The best of Dorset in words and pictures

A modern tradition – St Mary’s School, Shaftesbury

Joël Lacey visits St Mary's School, Shaftesbury to find a fascinating mix of ancient and modern

The extensive grounds around St Mary's give the girls ample opportunity to enjoy the outdoors

Almost irrespective of fashion trends, an issue that often vexes staff at schools with teenaged female pupils is how older girls will seek to wear their skirts shorter and shorter in a designer application of Aristotelian reduction to the impossible. At St Mary’s School, Shaftesbury, the issue is rather the reverse: the older the girls get, the longer and longer they try to wear the school’s trademark kilt.
If this seems at odds with the wider world, the spirit within the girls at the single-sex school on the Dorset/Wiltshire border is clearly healthily independent. Perhaps this is why it is an issue about which the school’s Head, Richard James, seems relatively relaxed. As the first male lay Head of a Mary Ward school – of which there are four in the country, he has by position, by necessity and by choice a rather different outlook on life from many heads.

Head Girl, Flora, and one of her deputies, Cate, at the entrance to St Mary's

His role is to balance the deeply traditional values that lie at the root of the school’s existence with its role in turning girls into young women ready to face the ever-changing challenges of the modern world.
The school was founded in 1945 by the Institute of the Blessed Virgin Mary (see below) and almost immediately moved to its current location. The main school building was built in 1886 and was originally the home of a family of gin, later vinegar, distillers: not the usual location for a Catholic girls’ school.
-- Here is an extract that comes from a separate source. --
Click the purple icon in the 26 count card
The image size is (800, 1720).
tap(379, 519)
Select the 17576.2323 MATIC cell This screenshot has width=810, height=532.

The chapel at St Mary's School

Many single sex schools – at least many formerly boys-only schools, have opted to go co-educational. Research shows that putting girls into a classroom has a positive impact on boys’ education; the reverse, however, is not the case, and St Mary’s is happy to remain a girls-only school. It has spaces for both boarders and day pupils, although day pupils may later come to board in the sixth form.
St Mary’s has around 300 pupils, around half of whom are Catholic and half are from within the Anglican Communion. Faith is a fundamental part of the life of the school – there is a resident priest from Thursday to Sunday, a full-time chaplain and a visiting Anglican minister. Girls are prepared for confirmation services which are held in the school’s own impressive chapel (or at Salisbury Cathedral for the Anglican girls). Each pupil is assigned a ‘guardian angel’ – an older girl who will be their guide in the early stages of their time at St Mary’s, and each year there is a Rite of Welcome for new girls and staff.
Academic achievement is important – last year saw the girls achieve 100% passes in all subjects at GCSE, and 94% at grades A*-C, (100% A*-D at A Level), but St Mary’s is not an examination factory. Richard James wishes for each girl to achieve the best that she herself can achieve and – in terms of university access, the school’s stated (and often successful) aim is that girls achieve: ‘places at their first choice universities including Oxford and Cambridge’.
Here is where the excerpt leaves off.